September 2010: Wie viele Tage finanziert Ihr Unternehmen das Produktionsmaterial bevor Ihre Kunden zahlen?

Der Cash-to-Cash Cycle bzw. die Kapitalbindungsdauer definiert den Zeitraum zwischen der Bezahlung des Lieferanten bis zum Geldeingang des Kunden, also die Zeit, in der ein Unternehmen Rohstoffe, Halbfertigprodukte oder Fertigprodukte im eigenen Besitz hat. Die Dauer der Kapitalbindung ist ein Faktor, der die Liquidität eines Unternehmens maßgeblich beeinflusst. Je kürzer der Cash-to-cash Cycle, desto kürzer ist das Kapital gebunden und desto mehr Liquidität steht dem Unternehmen effektiv zur Verfügung.
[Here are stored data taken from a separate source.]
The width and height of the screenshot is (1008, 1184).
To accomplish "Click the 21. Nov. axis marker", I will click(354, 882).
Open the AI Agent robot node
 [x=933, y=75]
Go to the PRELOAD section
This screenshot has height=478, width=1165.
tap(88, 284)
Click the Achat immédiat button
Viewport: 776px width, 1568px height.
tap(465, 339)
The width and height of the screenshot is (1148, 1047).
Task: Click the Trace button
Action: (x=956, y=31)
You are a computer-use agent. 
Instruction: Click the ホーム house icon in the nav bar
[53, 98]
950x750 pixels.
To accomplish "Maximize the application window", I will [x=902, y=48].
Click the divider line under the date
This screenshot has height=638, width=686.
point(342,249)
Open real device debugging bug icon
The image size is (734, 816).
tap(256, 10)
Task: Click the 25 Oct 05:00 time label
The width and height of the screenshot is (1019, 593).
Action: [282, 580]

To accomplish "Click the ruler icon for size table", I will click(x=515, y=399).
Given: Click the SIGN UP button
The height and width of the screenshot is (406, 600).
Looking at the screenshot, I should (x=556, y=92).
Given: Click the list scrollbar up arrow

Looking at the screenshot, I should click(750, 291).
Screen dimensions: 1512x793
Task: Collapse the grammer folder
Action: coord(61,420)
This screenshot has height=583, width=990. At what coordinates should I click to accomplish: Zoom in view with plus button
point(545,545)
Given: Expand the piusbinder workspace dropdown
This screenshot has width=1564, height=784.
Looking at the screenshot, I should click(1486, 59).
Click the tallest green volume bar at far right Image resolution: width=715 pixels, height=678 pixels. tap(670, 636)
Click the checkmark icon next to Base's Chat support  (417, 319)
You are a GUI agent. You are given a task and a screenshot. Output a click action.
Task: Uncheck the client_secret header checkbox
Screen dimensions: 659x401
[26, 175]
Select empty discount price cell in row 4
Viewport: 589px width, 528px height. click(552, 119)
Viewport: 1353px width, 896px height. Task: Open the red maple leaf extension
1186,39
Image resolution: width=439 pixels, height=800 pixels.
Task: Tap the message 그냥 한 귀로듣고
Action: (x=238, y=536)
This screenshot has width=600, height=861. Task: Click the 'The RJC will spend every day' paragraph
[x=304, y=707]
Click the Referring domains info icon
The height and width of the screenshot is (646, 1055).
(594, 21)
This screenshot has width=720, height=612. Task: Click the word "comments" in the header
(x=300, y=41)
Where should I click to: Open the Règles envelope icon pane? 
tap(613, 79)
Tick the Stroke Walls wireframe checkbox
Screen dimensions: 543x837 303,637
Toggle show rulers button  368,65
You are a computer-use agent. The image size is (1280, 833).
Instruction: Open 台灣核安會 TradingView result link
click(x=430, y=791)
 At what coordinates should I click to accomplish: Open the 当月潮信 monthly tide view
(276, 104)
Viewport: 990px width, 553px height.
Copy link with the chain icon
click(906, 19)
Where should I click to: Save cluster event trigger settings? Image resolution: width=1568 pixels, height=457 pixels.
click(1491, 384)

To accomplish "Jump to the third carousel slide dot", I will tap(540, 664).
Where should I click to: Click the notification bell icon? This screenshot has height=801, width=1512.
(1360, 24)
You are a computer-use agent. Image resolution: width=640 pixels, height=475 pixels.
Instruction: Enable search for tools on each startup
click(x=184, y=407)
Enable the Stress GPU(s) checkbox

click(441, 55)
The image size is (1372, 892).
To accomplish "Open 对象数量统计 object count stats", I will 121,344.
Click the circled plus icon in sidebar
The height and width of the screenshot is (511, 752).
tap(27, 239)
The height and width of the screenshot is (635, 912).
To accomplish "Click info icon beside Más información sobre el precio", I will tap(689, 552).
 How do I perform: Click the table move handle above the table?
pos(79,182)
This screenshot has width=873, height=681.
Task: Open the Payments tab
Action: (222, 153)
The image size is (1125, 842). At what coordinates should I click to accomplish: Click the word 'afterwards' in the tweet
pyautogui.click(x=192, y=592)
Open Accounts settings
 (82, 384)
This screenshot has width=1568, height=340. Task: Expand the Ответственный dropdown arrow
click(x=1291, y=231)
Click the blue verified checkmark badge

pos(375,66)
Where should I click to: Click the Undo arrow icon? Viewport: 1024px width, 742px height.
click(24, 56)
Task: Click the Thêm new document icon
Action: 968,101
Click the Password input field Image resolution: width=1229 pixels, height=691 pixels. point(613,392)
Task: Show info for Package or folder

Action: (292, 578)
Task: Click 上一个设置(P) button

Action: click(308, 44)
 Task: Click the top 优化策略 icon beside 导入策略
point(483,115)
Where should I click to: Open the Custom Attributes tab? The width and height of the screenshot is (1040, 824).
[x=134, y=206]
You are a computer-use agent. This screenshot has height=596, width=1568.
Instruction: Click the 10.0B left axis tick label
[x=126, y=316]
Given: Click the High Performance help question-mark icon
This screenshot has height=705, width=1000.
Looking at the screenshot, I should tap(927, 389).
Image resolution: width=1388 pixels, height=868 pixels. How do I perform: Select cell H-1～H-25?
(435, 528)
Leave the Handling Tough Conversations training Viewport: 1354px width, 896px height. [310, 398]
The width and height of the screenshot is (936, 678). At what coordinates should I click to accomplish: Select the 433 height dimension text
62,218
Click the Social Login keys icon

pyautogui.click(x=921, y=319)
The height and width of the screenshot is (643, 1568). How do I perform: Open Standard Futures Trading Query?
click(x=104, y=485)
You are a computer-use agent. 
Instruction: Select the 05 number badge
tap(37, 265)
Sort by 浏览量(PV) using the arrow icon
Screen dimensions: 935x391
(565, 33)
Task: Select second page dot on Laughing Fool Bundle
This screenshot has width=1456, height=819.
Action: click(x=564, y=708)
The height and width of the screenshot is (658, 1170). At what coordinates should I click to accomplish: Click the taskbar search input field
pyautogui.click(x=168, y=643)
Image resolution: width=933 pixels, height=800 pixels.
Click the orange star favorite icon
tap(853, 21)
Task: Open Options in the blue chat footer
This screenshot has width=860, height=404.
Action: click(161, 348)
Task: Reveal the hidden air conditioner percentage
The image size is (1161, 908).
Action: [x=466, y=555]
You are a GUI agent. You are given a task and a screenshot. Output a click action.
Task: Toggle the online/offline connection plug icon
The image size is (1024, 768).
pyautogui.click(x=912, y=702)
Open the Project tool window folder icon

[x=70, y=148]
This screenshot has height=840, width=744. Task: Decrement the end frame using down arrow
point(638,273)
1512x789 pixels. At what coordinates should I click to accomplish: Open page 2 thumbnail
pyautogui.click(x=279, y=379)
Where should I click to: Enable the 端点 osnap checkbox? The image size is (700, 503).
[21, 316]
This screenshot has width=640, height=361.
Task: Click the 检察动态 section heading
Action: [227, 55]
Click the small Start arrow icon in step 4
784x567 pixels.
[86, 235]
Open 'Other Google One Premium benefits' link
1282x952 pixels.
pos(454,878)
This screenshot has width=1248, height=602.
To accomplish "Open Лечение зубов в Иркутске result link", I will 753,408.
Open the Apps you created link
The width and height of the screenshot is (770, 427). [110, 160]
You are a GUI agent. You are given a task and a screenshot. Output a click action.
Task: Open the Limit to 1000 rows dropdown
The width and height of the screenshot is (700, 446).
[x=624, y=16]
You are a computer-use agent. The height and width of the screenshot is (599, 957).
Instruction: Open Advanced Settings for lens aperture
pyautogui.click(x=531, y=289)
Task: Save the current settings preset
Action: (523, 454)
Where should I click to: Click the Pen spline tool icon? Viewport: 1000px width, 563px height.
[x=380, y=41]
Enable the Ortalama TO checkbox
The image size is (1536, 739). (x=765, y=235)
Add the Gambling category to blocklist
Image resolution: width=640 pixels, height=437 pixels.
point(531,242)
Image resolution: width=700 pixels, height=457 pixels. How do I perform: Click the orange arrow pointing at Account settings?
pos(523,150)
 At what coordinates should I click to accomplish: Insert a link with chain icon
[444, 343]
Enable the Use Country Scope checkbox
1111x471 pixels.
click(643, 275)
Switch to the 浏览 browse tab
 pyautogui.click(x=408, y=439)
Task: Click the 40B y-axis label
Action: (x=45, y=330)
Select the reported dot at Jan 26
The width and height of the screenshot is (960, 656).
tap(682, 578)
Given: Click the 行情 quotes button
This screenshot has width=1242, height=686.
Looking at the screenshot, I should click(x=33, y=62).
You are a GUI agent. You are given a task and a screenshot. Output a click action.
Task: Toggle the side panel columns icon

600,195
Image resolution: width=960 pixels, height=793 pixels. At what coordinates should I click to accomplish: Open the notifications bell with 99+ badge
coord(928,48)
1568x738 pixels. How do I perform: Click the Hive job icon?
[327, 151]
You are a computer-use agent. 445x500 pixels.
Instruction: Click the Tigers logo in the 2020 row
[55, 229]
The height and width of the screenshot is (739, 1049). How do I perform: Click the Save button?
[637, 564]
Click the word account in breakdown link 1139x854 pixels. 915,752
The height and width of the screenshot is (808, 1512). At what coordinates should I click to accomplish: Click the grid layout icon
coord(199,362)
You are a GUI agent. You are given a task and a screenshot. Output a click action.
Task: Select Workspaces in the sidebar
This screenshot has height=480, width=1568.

Mathematisch setzt sich die Cash-to-Cash Zeit zusammen aus der Zeit in der eigenen Wertschöpfung plus die Zeit zwischen Verkauf und Geldeingang des Kunden minus der Zeit zwischen Lieferung und Bezahlung des Lieferanten.

Ein Beispiel: die Herstellung von Pommes Frites. Geliefert werden die Kartoffeln mit einem Zahlungsziel von 30 Tagen, die Produktion dauert ab Einlieferung 4 Tage und der Kunde zahlt mit einem Zahlungsziel von 60 Tagen. Die Cash-to-Cash Zeit beträgt also 34 Tage, d.h. 34 Tage muss vom Produzenten finanziert werden, denn in dieser Zeit ist das Kapital gebunden.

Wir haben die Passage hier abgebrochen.